Barbie stood there, her bag in her arms.

‘Good gal; you waited,’ she announced. ‘Evenin’, Mrs Burroughes, the doc won’t be a minute. He’s give me ointment for Phillips’s eye and a telling off like you wouldn’t believe. But we had a laugh together.’

‘What mischief are you up to this time, Barbie?’ Mrs Burroughes said. She turned to Hester. ‘Barbie’s family always over-winter in Lynn. Did she tell you she came from the fair?’

‘Yes, she did.
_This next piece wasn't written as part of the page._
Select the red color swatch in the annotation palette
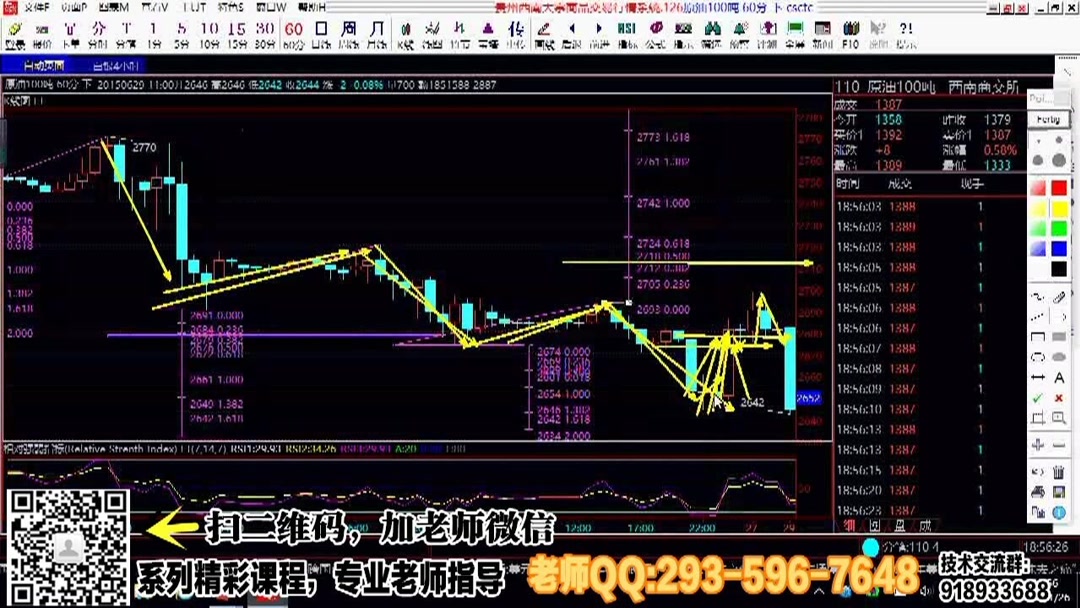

And you told me what was in your bag, didn’t you, Barbie?’ Hester said. ‘Mrs Burroughes is going to keep an eye on Nell and have her stay here while I have a small operation. After that …’

‘After that, if you like, you can come wi’ us,’ Barbie said decidedly. ‘Look, someone’s got to mind Phillips for me while my wrist’s queer. I’ll teach you all the business and fair folk is friendly folk. And you in’t scared of snakes, for a miracle. I reckon you could do what I do as easy as easy.’